§ Written request
Continue the forum exchange about semantic search and the results it misses, picking up right after its final sentence.

Duncan on June 28, 2026 at 4:02 pm
Reply

“While I’m sure we’ll all be impressed with many of the results of semantic search, hits that we never expected to find, it’s going to prove harder to assess those that it misses.”

Therein lies my concern with any search routine. No one can expect perfection when ‘interpretation’ of the terms is involved (as opposed to a literal letter-for-letter text search), but how are we to get the balance correct?

Email spam filtering has had to contend with this problem for decades now, and mostly gets it correct. However the most significant training for spam filters comes from crowd-sourced feedback. With a private on-device system that Apple implements (whose principle I fully agree with), how does the feedback loop work? If the search misses a result (and thus we likely don’t know what was missed), how are we to correct Apple’s algorithm for the sake of improvement?

LikeLiked by 1 person
- 6
  
  hoakley on June 28, 2026 at 6:57 pm
  Reply
  
  This is a longstanding problem with all search methods, and normally addressed during development using test suites. However, I don’t think those are readily applied to Core Spotlight, because it’s app-specific. Some apps may use machine learning and other methods of self-improvement, but while those work well for fine-tuning hits, they can’t do much for misses.
  Ultimately, it will be our experience that leads to improvement, although most methods can expose parameters the user could adjust. For example, in the case of distance between tokens in multi-dimensional space, that distance could be adjusted by the user. I doubt whether we’ll see that, though.

Item-finding records
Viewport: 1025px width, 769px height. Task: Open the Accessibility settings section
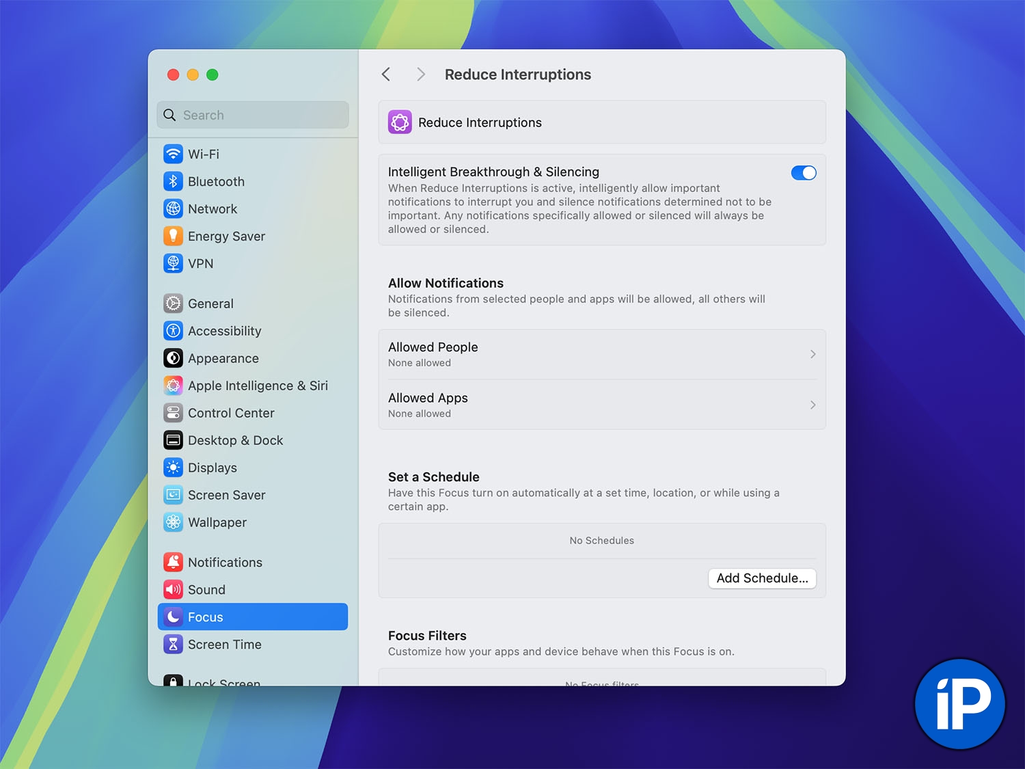(x=224, y=331)
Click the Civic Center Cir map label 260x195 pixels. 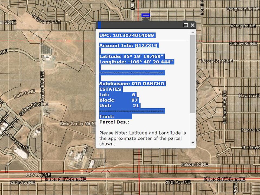click(77, 124)
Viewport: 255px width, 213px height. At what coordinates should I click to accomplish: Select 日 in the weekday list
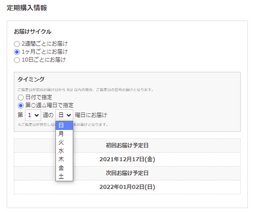coord(64,125)
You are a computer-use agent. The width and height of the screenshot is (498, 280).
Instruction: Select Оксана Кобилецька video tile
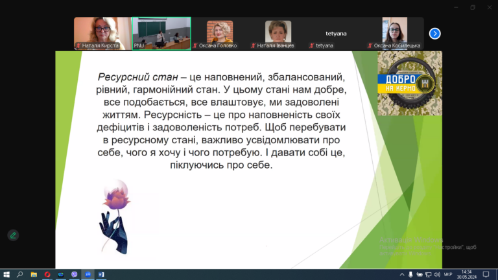(394, 33)
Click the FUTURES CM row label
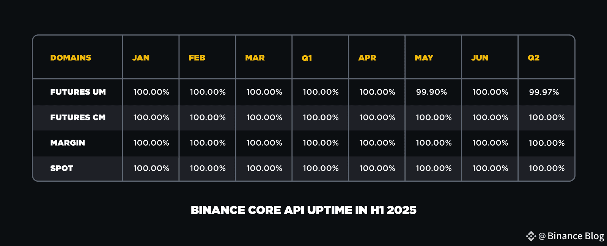The image size is (607, 246). 78,117
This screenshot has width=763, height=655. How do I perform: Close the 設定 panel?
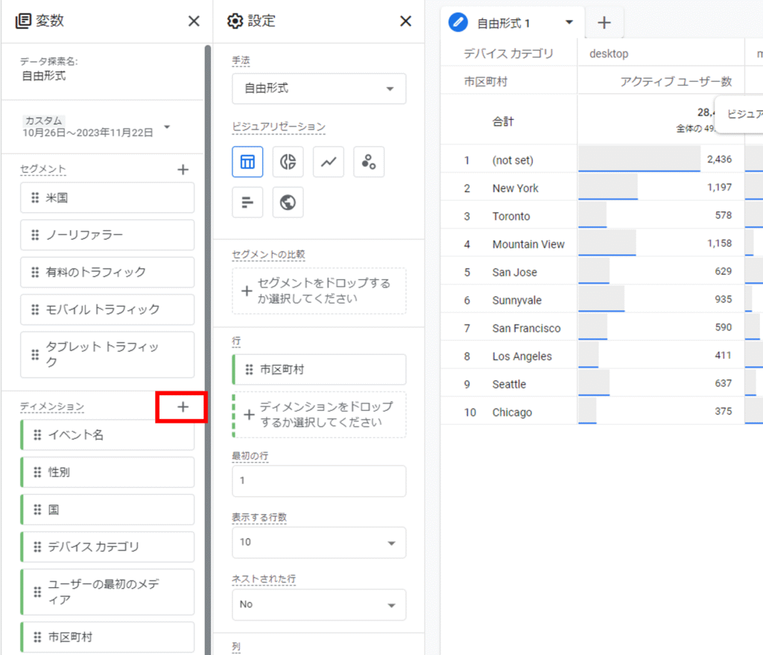[x=405, y=21]
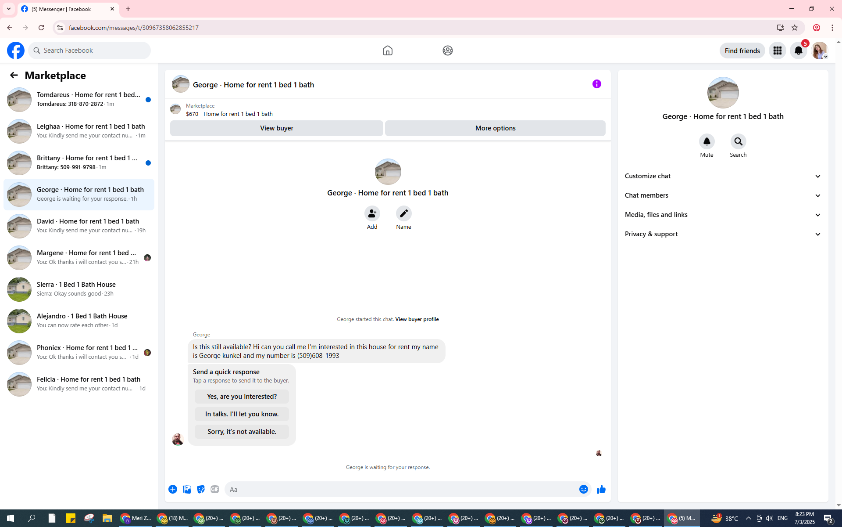842x527 pixels.
Task: Open the notifications bell icon
Action: coord(798,51)
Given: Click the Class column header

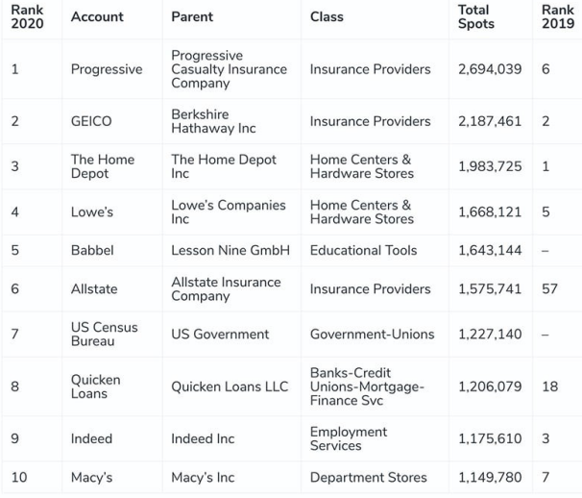Looking at the screenshot, I should tap(327, 16).
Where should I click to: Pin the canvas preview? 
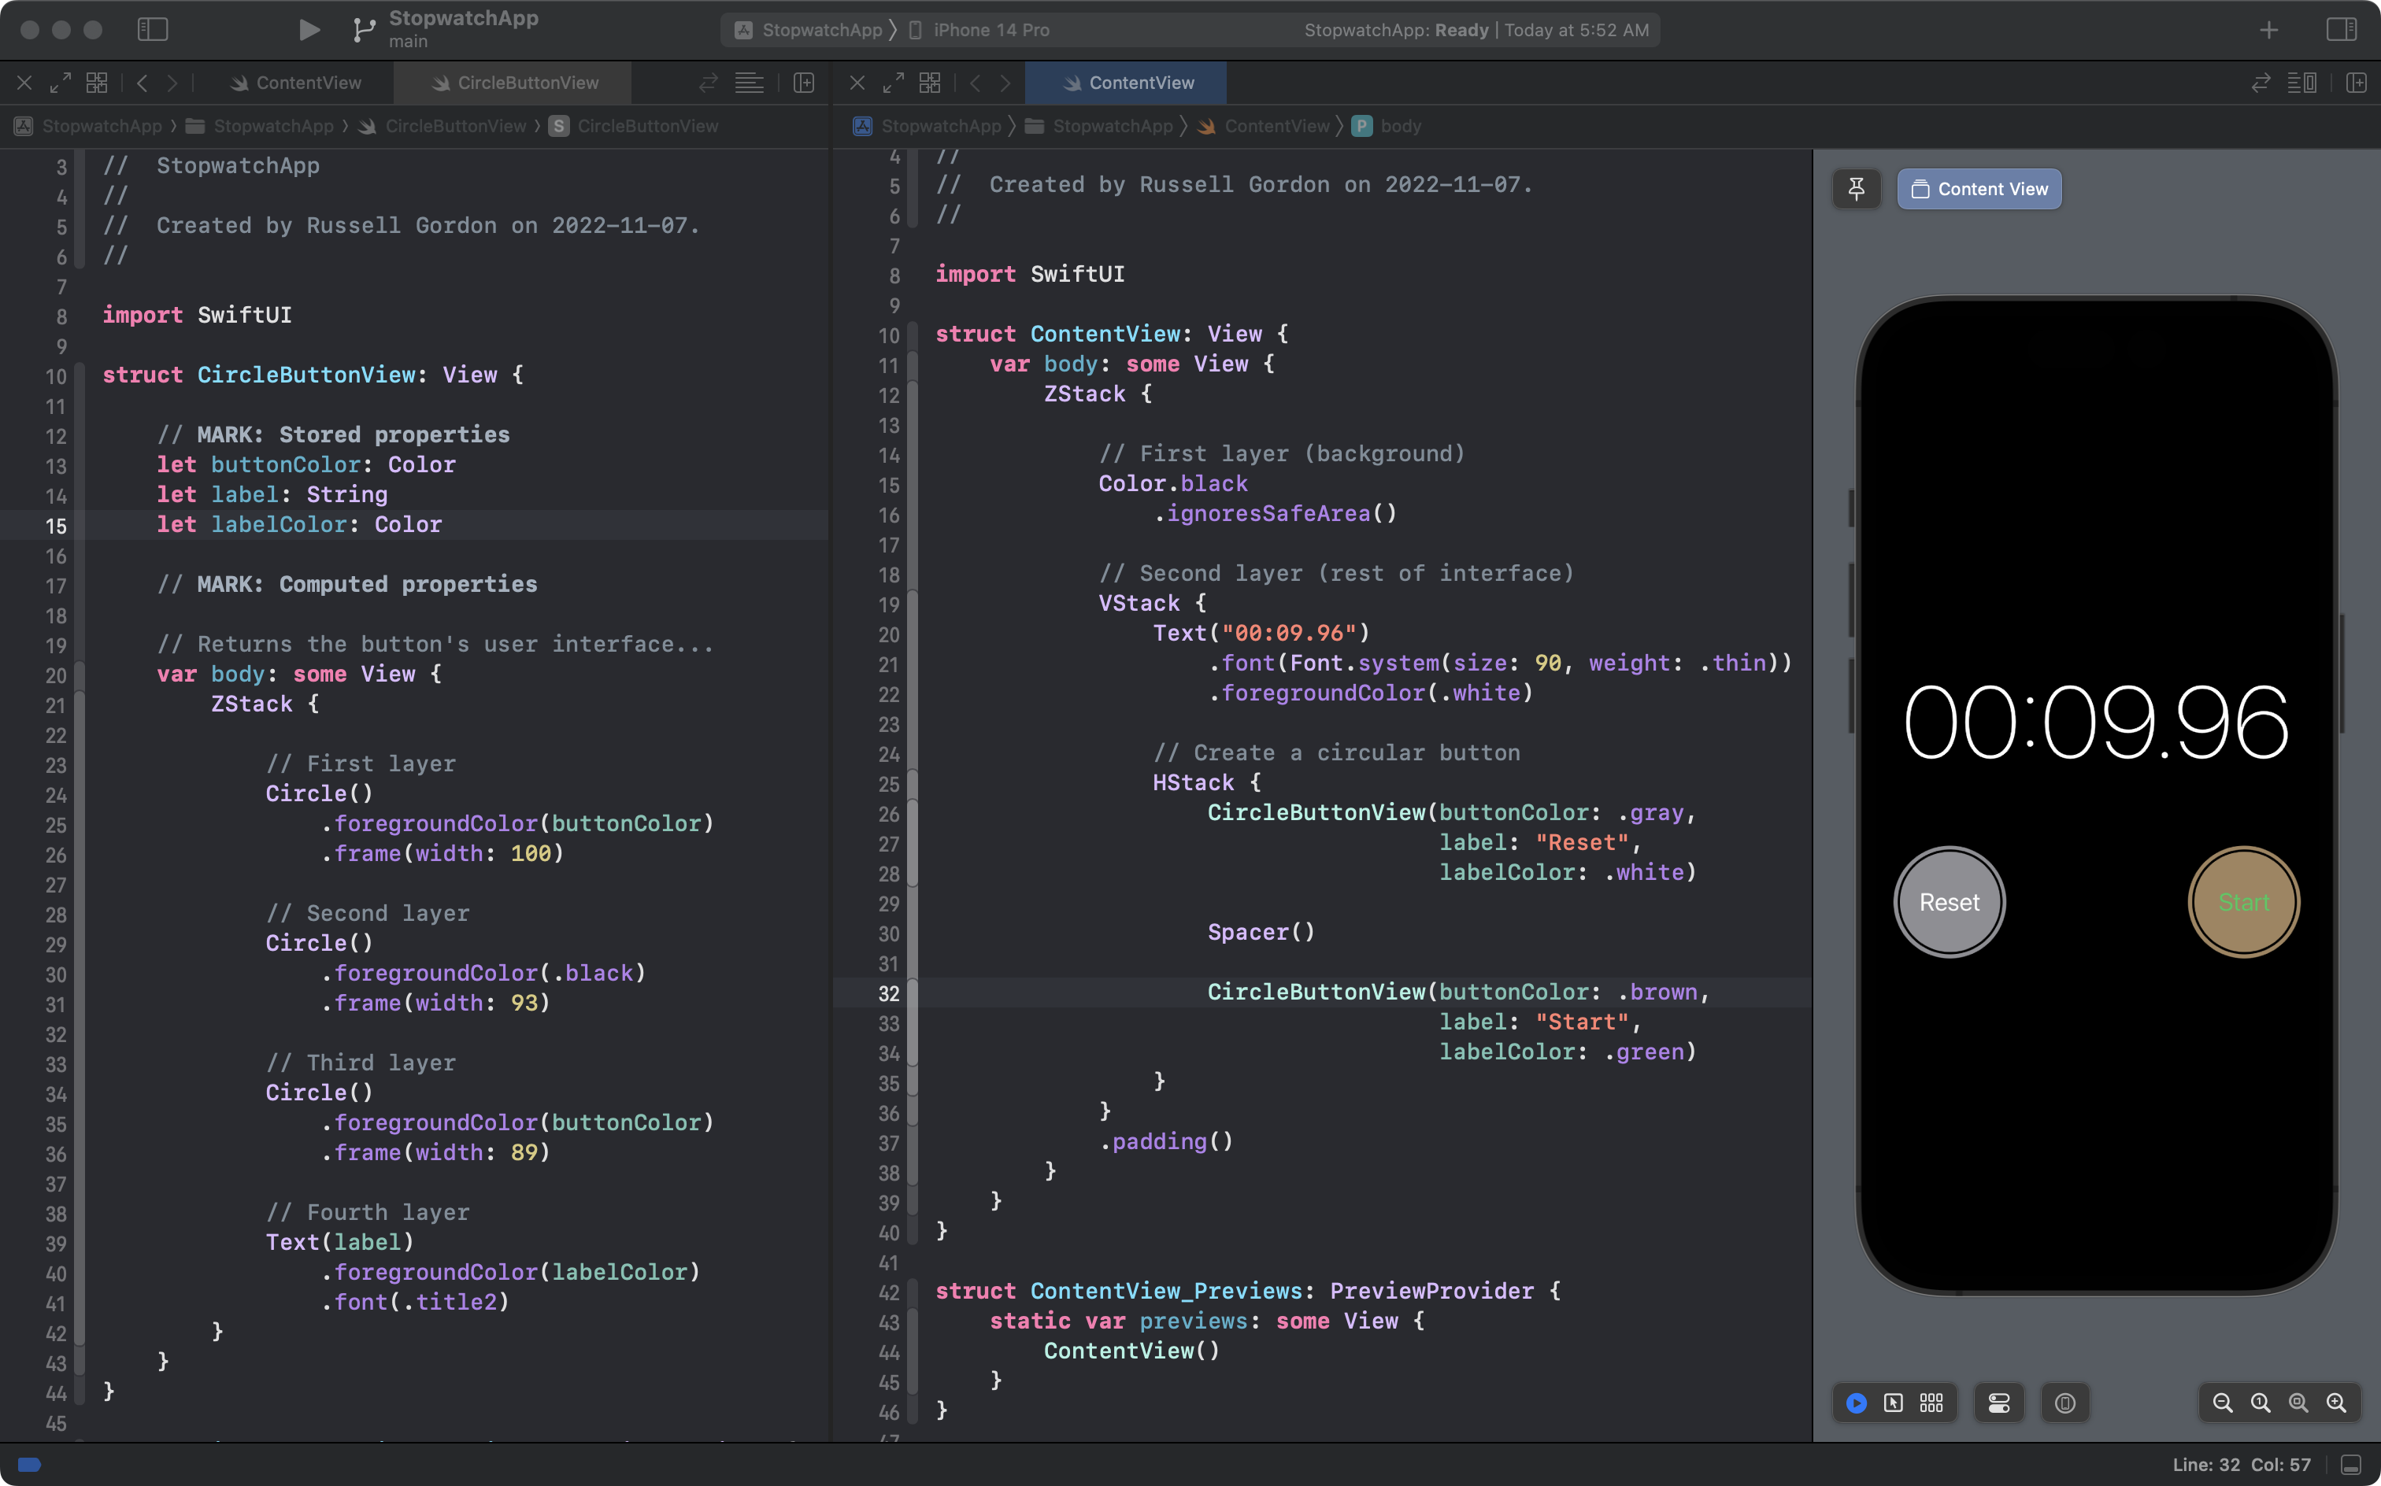(1856, 189)
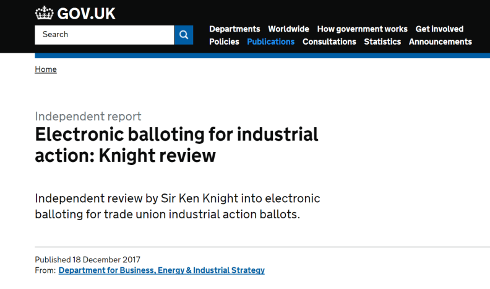The image size is (490, 289).
Task: Open Department for Business, Energy & Industrial Strategy link
Action: click(x=161, y=270)
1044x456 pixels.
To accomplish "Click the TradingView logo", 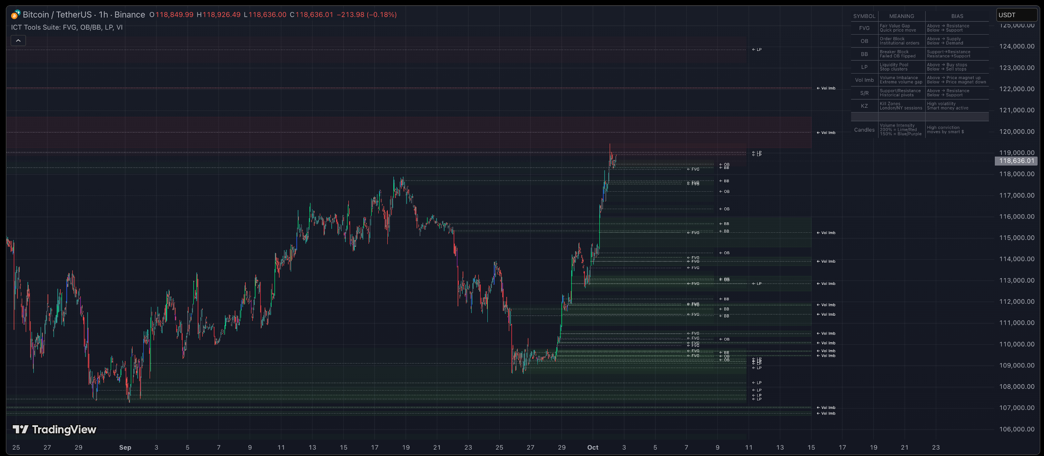I will coord(54,429).
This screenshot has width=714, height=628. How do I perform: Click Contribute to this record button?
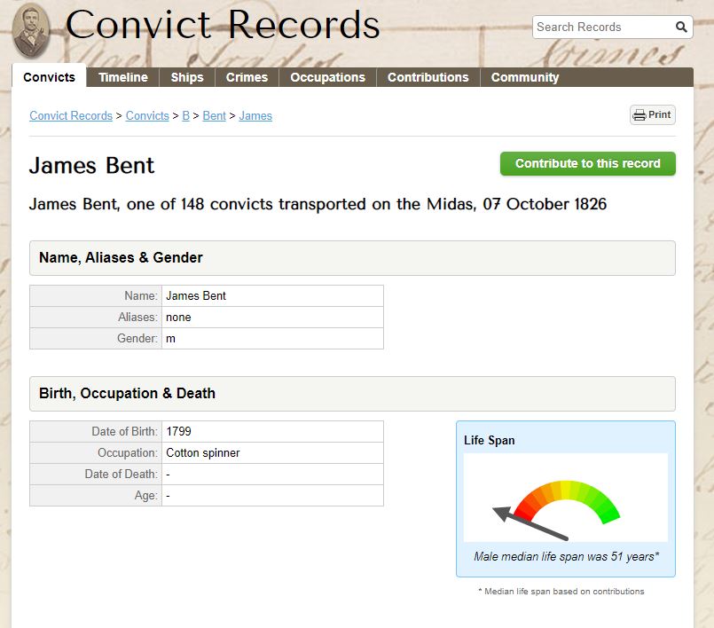587,163
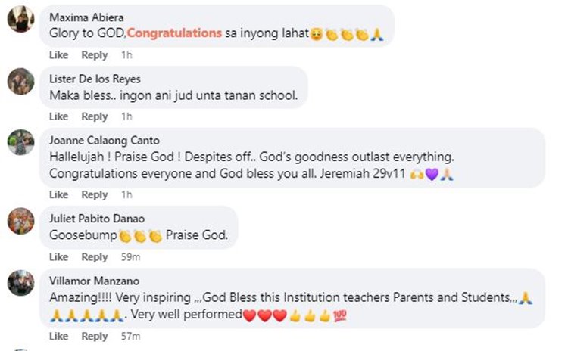Click the 57m timestamp on Villamor's comment
The height and width of the screenshot is (351, 568).
coord(129,336)
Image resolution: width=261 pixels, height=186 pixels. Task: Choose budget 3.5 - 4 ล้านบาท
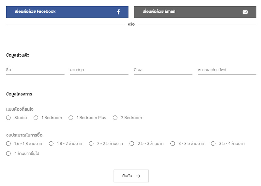pos(213,144)
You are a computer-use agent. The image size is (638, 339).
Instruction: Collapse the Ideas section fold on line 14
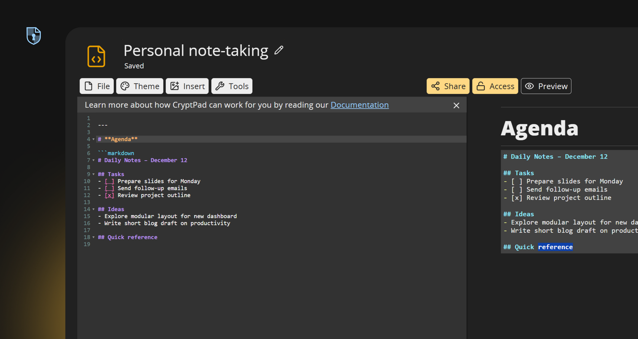(94, 209)
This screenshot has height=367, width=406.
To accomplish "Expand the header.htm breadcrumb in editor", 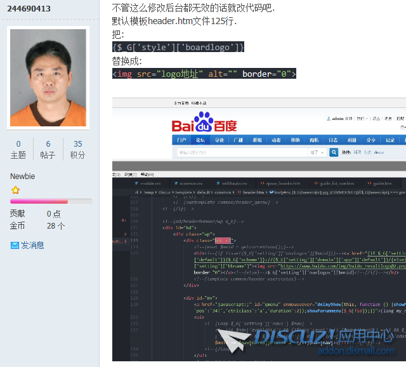I will tap(252, 192).
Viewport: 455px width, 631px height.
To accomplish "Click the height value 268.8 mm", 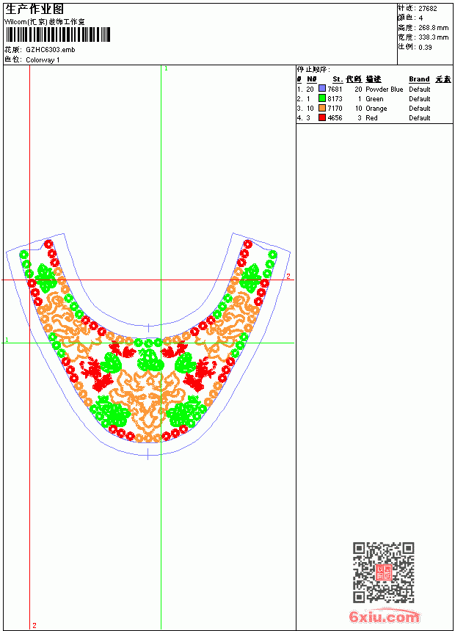I will coord(433,28).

§ Task answer
  Howard.
  
  LikeLike
- 7
  
  Duncan on June 28, 2026 at 8:14 pm
  Reply
  
  One conceivable was to improve results is to start with a significantly large test corpus with known attributes (as predetermined by humans – CAPTCHA training anyone?) and that way the misses will be quantifiable with each query. Focus solely on the misses and keep training the algorithm until it makes firm associations with the queries. Obviously this won’t yield 100% success but it could improve the overall results.
  
  I’m guessing that data scientists and developers already work along this vein, but a missing component ten years ago was the unimaginably-vast quantities of source material that we now have available thanks to AI warehousing. But again, humans will need to vet the test corpus somehow before understanding what the search algorithm might be missing. And random blurry photos will still pose a problem.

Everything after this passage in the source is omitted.